_Exercise instructions_
Present the data from the line with "The height and width of the screenshot is (111, 197)." up to and including the line with "(x=66, y=208)" as a Markdown table. Use two columns, Row for the row number and Entry for the line itself, and leave out blank lines.

** Start Record list **

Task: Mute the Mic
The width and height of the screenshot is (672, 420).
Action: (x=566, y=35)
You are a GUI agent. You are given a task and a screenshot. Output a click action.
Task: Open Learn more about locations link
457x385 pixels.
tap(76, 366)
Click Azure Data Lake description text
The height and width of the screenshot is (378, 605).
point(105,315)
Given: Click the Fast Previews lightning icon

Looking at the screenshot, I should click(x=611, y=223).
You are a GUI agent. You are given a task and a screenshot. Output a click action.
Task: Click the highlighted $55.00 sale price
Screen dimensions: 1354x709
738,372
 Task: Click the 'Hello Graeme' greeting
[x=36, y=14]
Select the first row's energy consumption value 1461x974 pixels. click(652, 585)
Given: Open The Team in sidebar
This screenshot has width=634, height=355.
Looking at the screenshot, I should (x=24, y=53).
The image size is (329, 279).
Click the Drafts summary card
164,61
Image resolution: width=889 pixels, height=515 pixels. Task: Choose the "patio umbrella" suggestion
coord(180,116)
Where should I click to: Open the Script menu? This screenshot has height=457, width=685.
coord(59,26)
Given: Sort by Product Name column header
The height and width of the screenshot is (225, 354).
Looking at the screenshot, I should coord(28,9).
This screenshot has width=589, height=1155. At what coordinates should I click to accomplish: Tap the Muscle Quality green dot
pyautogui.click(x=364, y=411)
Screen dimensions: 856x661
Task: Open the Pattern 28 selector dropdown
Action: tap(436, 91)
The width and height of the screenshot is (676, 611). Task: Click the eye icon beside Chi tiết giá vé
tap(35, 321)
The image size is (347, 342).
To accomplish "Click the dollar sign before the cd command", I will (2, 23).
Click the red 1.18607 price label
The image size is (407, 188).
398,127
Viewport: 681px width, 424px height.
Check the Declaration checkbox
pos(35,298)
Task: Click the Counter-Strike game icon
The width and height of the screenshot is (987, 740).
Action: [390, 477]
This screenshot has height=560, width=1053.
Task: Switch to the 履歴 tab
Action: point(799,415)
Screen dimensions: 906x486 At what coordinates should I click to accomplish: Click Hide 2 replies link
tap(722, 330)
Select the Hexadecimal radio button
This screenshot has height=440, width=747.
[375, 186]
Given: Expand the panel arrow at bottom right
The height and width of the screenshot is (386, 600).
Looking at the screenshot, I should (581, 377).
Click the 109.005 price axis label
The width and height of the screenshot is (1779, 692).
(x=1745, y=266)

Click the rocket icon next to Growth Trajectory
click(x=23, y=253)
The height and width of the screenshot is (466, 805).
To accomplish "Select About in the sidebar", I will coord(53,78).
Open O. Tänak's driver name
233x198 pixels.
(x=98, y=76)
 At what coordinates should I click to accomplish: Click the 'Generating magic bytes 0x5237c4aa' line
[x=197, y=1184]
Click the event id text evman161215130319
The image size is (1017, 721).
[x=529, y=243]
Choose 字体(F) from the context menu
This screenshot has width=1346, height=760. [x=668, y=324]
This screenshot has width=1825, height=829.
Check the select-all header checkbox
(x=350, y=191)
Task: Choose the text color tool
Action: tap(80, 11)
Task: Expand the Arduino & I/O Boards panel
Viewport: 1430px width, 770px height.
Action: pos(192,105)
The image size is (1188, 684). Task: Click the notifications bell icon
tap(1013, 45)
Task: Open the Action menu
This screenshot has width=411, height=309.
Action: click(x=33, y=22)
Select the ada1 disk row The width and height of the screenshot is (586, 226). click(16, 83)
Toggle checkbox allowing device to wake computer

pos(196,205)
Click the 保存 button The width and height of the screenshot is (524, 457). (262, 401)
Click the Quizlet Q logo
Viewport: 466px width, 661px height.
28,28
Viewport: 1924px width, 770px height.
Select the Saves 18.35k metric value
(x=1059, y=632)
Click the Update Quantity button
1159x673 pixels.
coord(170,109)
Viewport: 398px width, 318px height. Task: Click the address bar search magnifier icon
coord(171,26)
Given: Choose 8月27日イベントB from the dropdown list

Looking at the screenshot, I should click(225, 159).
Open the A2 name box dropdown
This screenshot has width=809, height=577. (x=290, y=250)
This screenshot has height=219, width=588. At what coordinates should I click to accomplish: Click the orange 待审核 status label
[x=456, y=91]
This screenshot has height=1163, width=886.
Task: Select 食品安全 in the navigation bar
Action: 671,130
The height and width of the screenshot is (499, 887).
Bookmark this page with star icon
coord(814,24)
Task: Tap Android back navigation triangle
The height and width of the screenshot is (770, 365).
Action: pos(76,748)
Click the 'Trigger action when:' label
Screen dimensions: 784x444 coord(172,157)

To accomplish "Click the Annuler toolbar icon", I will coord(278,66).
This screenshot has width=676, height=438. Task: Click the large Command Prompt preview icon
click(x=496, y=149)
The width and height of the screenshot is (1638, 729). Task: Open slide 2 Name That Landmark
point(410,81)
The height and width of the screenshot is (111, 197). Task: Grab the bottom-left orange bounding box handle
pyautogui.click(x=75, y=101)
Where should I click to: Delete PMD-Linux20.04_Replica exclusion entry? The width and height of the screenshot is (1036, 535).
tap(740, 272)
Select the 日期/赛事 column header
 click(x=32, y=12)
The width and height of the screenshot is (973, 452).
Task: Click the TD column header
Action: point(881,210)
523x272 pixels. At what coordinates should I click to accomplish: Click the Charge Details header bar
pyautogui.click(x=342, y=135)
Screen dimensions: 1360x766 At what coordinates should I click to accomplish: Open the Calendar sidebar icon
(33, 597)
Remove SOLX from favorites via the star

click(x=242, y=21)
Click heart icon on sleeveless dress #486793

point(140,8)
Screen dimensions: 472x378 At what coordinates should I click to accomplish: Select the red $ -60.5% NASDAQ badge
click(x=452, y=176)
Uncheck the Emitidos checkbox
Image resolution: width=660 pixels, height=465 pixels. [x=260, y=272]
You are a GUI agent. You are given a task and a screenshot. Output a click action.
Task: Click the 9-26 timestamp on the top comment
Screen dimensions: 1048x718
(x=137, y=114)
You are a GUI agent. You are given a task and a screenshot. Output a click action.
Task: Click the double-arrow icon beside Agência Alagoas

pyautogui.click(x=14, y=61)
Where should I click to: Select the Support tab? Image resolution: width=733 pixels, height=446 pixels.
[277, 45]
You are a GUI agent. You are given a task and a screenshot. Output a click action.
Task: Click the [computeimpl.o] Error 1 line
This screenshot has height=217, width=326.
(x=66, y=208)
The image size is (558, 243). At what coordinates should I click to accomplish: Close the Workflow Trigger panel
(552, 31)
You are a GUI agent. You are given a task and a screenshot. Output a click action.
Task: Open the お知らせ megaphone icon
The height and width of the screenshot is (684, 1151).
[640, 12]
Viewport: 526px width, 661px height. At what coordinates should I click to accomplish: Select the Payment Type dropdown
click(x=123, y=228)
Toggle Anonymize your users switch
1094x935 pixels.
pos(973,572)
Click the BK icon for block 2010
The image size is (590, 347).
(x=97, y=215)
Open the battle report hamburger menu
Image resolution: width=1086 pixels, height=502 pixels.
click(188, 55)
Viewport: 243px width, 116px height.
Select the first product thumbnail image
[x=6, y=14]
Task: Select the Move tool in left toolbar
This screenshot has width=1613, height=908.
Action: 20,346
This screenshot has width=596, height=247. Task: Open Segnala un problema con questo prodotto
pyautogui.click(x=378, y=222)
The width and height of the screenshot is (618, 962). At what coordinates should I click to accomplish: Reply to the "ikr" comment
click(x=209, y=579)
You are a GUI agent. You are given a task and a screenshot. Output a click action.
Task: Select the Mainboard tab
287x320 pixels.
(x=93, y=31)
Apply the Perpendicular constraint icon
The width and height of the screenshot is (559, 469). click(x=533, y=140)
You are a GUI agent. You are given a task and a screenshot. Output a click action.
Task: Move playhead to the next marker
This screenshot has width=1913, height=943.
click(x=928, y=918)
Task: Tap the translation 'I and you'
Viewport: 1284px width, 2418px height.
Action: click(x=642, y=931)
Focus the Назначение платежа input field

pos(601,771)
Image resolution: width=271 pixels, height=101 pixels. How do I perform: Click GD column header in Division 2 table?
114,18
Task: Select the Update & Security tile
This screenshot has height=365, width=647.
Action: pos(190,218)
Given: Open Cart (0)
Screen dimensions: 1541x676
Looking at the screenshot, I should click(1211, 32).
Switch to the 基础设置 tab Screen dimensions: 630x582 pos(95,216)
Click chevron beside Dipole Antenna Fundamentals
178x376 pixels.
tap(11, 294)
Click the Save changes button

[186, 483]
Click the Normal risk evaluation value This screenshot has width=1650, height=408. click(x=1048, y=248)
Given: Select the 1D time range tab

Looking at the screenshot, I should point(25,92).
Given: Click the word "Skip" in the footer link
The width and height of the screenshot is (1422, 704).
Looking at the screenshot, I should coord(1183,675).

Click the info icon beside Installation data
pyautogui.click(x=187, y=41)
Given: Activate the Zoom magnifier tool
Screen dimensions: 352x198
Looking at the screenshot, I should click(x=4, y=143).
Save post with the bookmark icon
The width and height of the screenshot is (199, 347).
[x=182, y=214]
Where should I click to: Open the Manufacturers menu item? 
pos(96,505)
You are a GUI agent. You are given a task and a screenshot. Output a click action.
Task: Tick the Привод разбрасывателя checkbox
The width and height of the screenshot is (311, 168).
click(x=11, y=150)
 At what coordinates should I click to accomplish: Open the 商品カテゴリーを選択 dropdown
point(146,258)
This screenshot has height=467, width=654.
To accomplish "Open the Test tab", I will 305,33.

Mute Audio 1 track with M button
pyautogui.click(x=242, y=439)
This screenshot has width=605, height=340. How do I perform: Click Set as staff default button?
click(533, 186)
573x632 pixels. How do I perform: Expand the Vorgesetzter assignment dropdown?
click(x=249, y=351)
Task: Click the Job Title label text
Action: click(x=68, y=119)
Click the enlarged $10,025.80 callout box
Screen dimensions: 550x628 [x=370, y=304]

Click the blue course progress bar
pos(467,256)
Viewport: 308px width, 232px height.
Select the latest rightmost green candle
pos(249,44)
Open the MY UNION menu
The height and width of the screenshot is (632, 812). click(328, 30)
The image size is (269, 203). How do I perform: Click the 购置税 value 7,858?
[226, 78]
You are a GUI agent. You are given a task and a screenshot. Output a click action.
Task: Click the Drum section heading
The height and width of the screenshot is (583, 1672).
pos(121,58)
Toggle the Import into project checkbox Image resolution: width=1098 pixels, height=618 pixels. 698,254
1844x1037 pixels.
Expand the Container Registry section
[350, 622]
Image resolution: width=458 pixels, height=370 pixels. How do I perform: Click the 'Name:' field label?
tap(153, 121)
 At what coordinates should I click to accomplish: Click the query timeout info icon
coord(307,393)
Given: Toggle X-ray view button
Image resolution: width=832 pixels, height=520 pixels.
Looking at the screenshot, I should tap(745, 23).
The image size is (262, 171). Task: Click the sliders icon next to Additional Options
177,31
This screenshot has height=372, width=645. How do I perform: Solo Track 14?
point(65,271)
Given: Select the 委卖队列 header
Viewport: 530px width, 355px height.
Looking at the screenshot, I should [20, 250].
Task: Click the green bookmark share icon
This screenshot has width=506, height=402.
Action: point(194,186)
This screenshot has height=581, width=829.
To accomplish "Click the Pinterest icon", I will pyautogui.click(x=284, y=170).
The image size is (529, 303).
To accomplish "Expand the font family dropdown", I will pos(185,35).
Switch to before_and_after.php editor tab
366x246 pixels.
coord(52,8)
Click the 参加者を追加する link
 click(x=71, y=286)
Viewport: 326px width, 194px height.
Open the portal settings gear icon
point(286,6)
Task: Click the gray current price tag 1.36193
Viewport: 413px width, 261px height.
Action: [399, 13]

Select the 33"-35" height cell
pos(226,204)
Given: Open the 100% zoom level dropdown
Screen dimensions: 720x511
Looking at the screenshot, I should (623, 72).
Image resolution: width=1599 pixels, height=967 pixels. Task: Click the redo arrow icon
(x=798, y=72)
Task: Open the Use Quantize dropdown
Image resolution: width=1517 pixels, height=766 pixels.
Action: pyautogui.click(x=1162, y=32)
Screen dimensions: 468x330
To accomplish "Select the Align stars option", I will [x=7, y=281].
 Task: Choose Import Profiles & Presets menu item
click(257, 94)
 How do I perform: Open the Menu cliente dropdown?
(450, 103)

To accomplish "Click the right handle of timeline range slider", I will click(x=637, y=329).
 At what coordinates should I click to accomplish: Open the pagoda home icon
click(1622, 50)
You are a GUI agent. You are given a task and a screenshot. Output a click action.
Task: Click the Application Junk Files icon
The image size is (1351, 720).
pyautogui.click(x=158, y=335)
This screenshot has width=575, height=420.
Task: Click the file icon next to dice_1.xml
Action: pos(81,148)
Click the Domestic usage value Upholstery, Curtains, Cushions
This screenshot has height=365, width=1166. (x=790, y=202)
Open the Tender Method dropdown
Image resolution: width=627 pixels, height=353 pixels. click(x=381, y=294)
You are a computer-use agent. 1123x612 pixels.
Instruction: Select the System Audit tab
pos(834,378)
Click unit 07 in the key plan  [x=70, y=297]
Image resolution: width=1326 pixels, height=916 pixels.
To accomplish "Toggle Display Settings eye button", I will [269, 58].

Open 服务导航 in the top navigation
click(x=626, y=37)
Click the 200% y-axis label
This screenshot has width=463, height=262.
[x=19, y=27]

** End Record list **

_Answer below_
| Row | Entry |
|---|---|
| 1 | The height and width of the screenshot is (111, 197). Task: Grab the bottom-left orange bounding box handle |
| 2 | pyautogui.click(x=75, y=101) |
| 3 | Where should I click to: Delete PMD-Linux20.04_Replica exclusion entry? The width and height of the screenshot is (1036, 535). |
| 4 | tap(740, 272) |
| 5 | Select the 日期/赛事 column header |
| 6 |  click(x=32, y=12) |
| 7 | The width and height of the screenshot is (973, 452). |
| 8 | Task: Click the TD column header |
| 9 | Action: point(881,210) |
| 10 | 523x272 pixels. At what coordinates should I click to accomplish: Click the Charge Details header bar |
| 11 | pyautogui.click(x=342, y=135) |
| 12 | Screen dimensions: 1360x766 At what coordinates should I click to accomplish: Open the Calendar sidebar icon |
| 13 | (33, 597) |
| 14 | Remove SOLX from favorites via the star |
| 15 | click(x=242, y=21) |
| 16 | Click heart icon on sleeveless dress #486793 |
| 17 | point(140,8) |
| 18 | Screen dimensions: 472x378 At what coordinates should I click to accomplish: Select the red $ -60.5% NASDAQ badge |
| 19 | click(x=452, y=176) |
| 20 | Uncheck the Emitidos checkbox |
| 21 | Image resolution: width=660 pixels, height=465 pixels. [x=260, y=272] |
| 22 | You are a GUI agent. You are given a task and a screenshot. Output a click action. |
| 23 | Task: Click the 9-26 timestamp on the top comment |
| 24 | Screen dimensions: 1048x718 |
| 25 | (x=137, y=114) |
| 26 | You are a GUI agent. You are given a task and a screenshot. Output a click action. |
| 27 | Task: Click the double-arrow icon beside Agência Alagoas |
| 28 | pyautogui.click(x=14, y=61) |
| 29 | Where should I click to: Select the Support tab? Image resolution: width=733 pixels, height=446 pixels. |
| 30 | [277, 45] |
| 31 | You are a GUI agent. You are given a task and a screenshot. Output a click action. |
| 32 | Task: Click the [computeimpl.o] Error 1 line |
| 33 | This screenshot has height=217, width=326. |
| 34 | (x=66, y=208) |